Mempraktekkan Islam, Brotherhood (3)

Selama di Jerman saya membiarkan rambut saya panjang tanpa dicukur. Kalau istri saya melihat ketika kami webcam-an melalui internet, ia bilang saya gondrong tapi dia malah suka rambut saya panjang seperti ini. Pernah teman kuliah saya Giovani dari Kolombia mengomentari rambut saya yang gondrong dengan mengatakan, “Kahfi, rambutmu tumbuh tidak terkendali!” Ketika suatu saat saya sedang pulang ke Indonesia, maka komentar pertama yang meluncur dari orang tua saya adalah rambut saya.

Karenanya ketika lagi jalan-jalan keluar, saya memakai topi tanpa mulut untuk menutup rambut saya yang panjang ini. Anak saya ketika pertama kali melihat saya ketika ikut menjemput kedatangan saya juga terlihat heran-heran seolah ingin memastikan bahwa sosok di hadapannya adalah ayahnya. Mertua saya pun mengomentari yang sama seperti orang tua saya, maka akhirnya saya pun mencukurnya.

- Data Mentah

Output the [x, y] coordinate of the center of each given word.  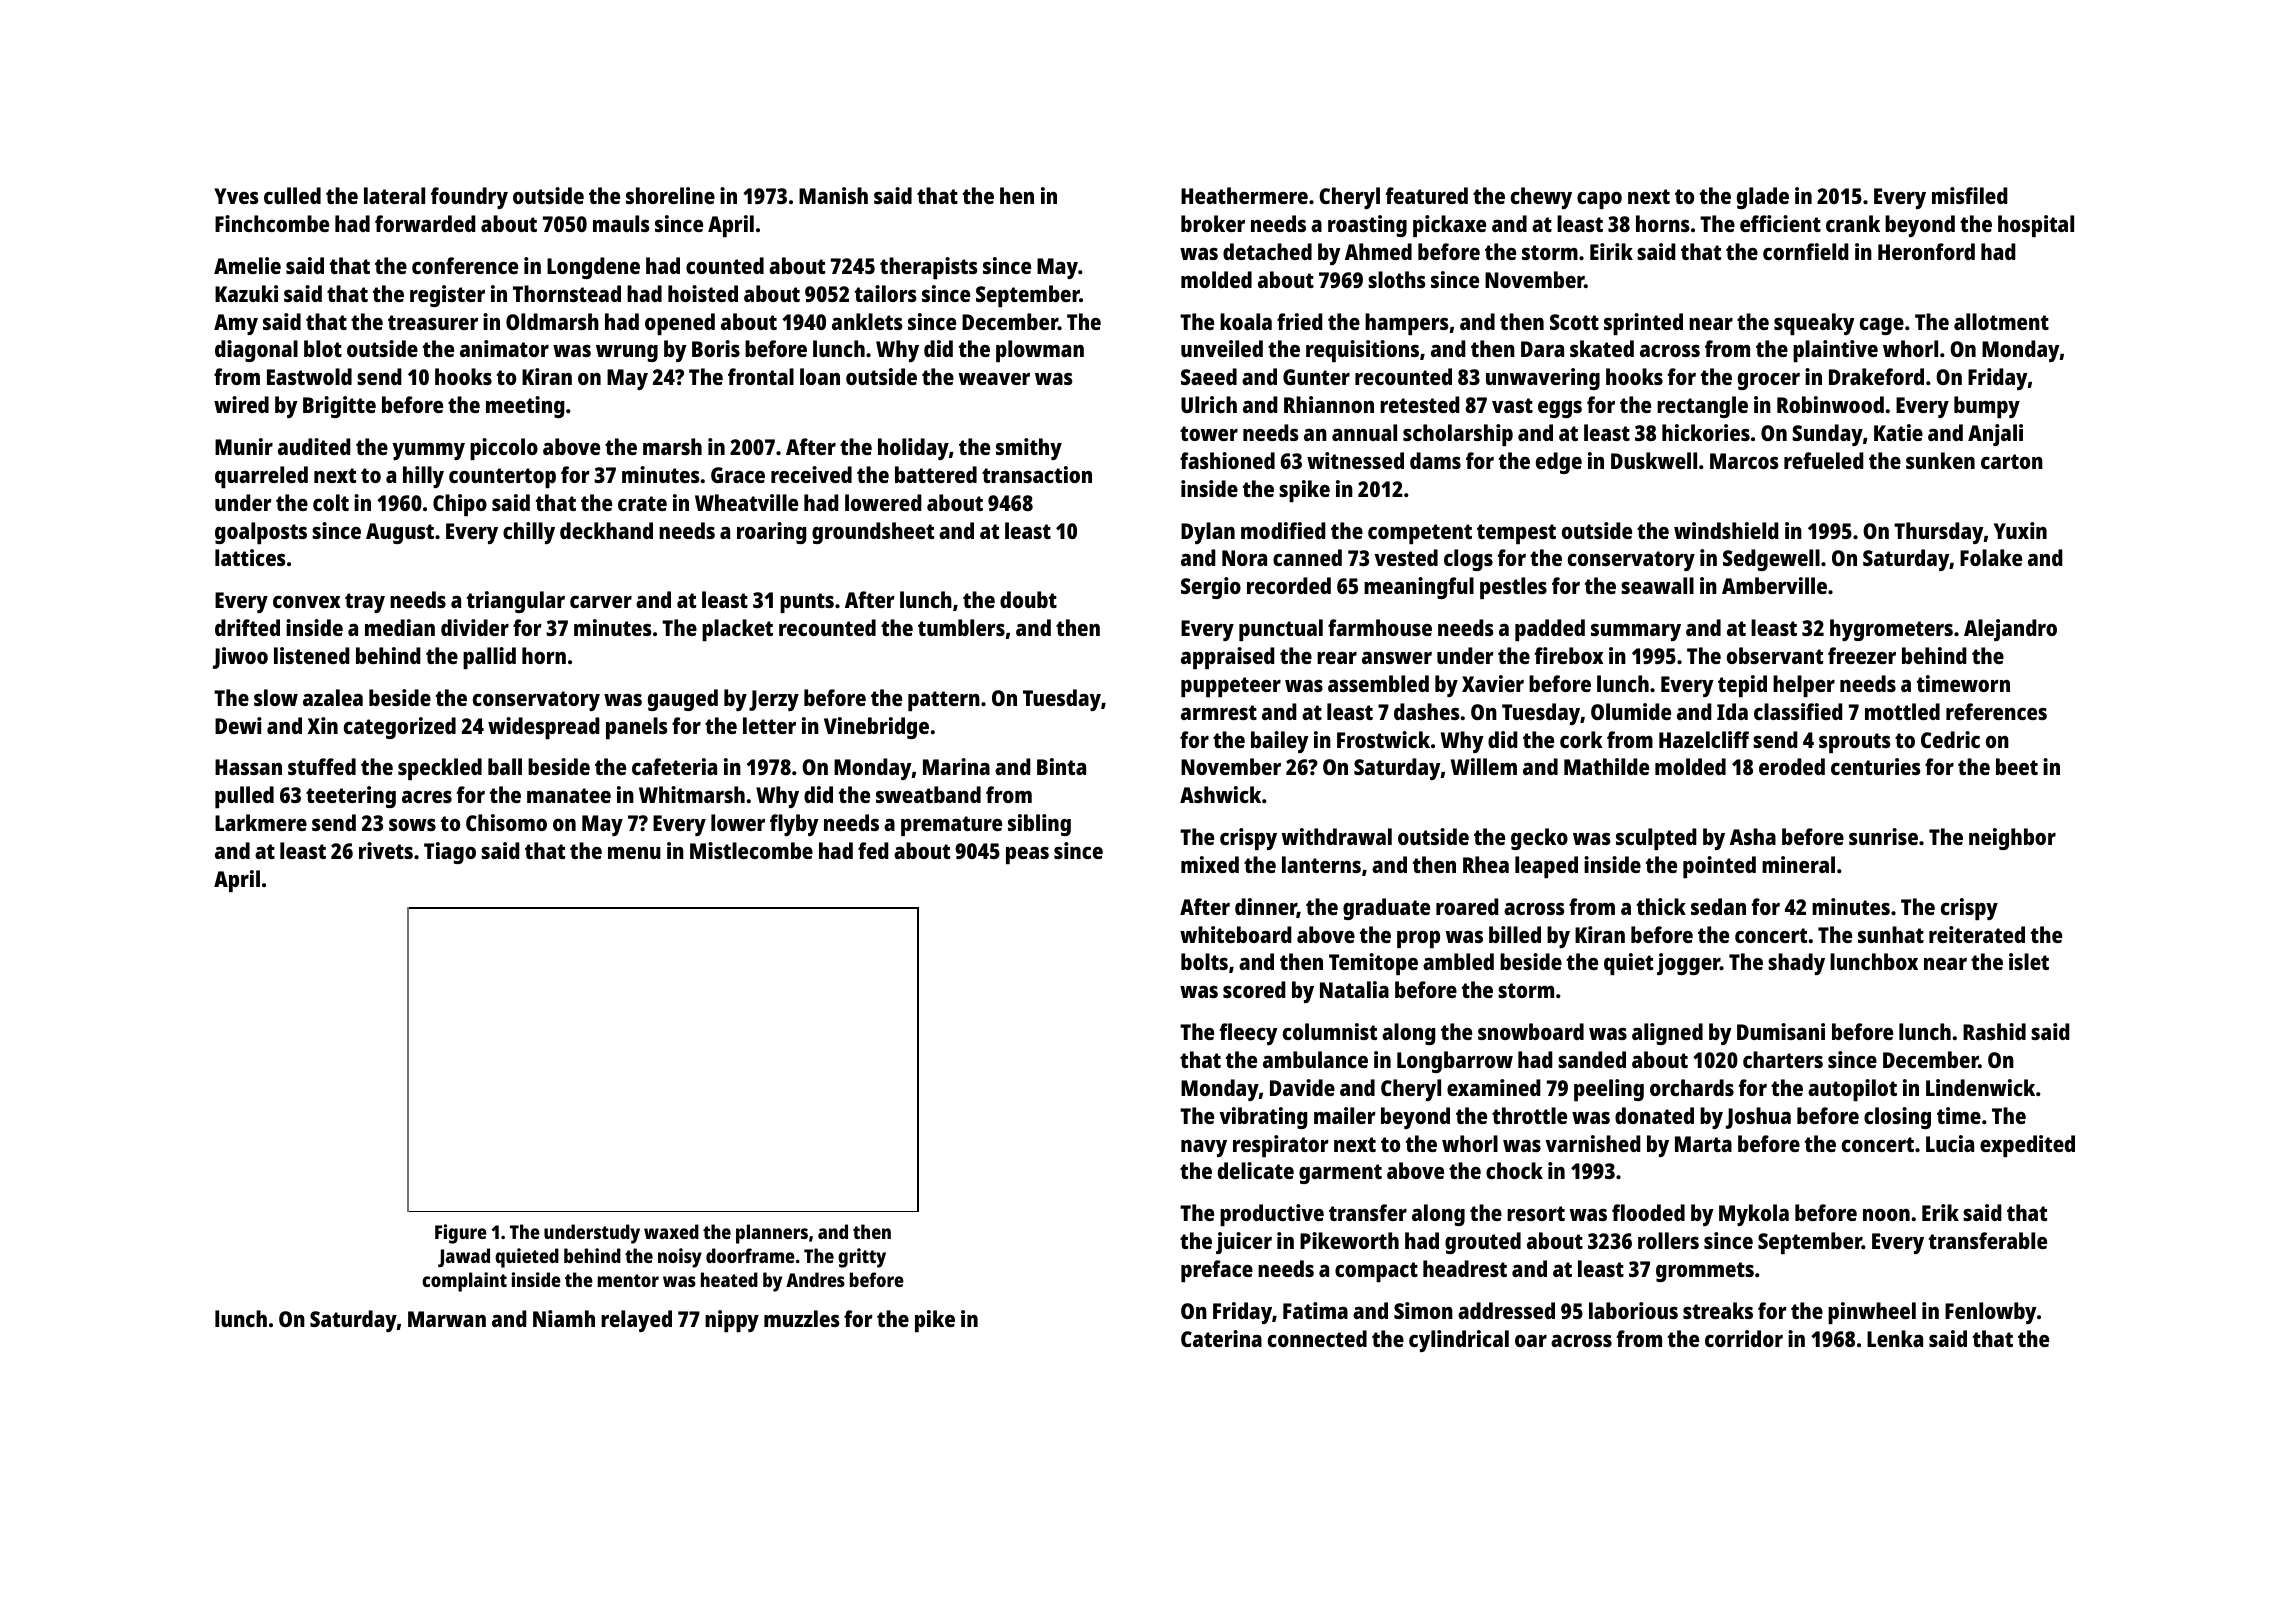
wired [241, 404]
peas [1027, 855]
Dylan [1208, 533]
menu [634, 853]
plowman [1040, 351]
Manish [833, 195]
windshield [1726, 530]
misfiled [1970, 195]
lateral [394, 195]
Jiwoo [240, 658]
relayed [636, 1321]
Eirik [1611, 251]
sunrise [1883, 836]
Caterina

- Instruksi A
Menurut potongan dokumen, dari negara mana asal Giovani, teman kuliah penulis?
- Instruksi B
Sebutkan semua orang yang mengomentari rambut panjang penulis dalam potongan dokumen.
- Instruksi C
Lanjutkan potongan dokumen tentang rambut panjang penulis selama di Jerman setelah kalimat terakhirnya.

- Jawaban A
Kolombia

- Jawaban B
- Istri penulis
- Giovani, teman kuliah penulis
- Orang tua penulis
- Mertua penulis

- Jawaban C
Sebenarnya bukan keinginan saya membiarkan rambut saya panjang, tetapi saya hanya tidak mau mengeluarkan 10 euro hanya untuk mencukur rambut, sayang rasanya, lebih baik dipakai untuk yang lain. Di Indonesia saya rutin sebulan sekali mencukur rambut, tetapi kebiasaan ini tidak bisa saya teruskan semenjak di Jerman. Kadang rambut panjang saya seolah saya jadikan niat bahwa kelak saya akan mencukurnya hanya ketika saya sampai di Indonesia.

Tetapi suatu saat rambut saya begitu panjang dan tebal, sehingga bagi saya sudah mengganggu dan susah disisir, walaupun Anwar, berujar bahwa rambut saya masih pendek, entah apa ukuran Anwar terhadap panjang dan pendeknya rambut. Maka saya pun bertanya pada saudara saya di masjid, di mana tempat cukur yang pencukurnya laki-laki dan hanya menerima pelanggan laki-laki. Ia bilang sulit menemukannya di Oldenburg. Ketika suatu saat saya bersama Chandra dan Anwar ke Hannover, saya pernah menemukan tempat cukur yang pencukurnya laki-laki dan hanya menerima pelanggan laki-laki. Sempat saya berniat hendak langsung cukur di sana, tetapi Chandra kemudian memberi saran, yang sebenarnya hanya meminta saya untuk berkesimpulan bahwa kami pada saat itu hanya ingin jalan-jalan dan bukan untuk bercukur.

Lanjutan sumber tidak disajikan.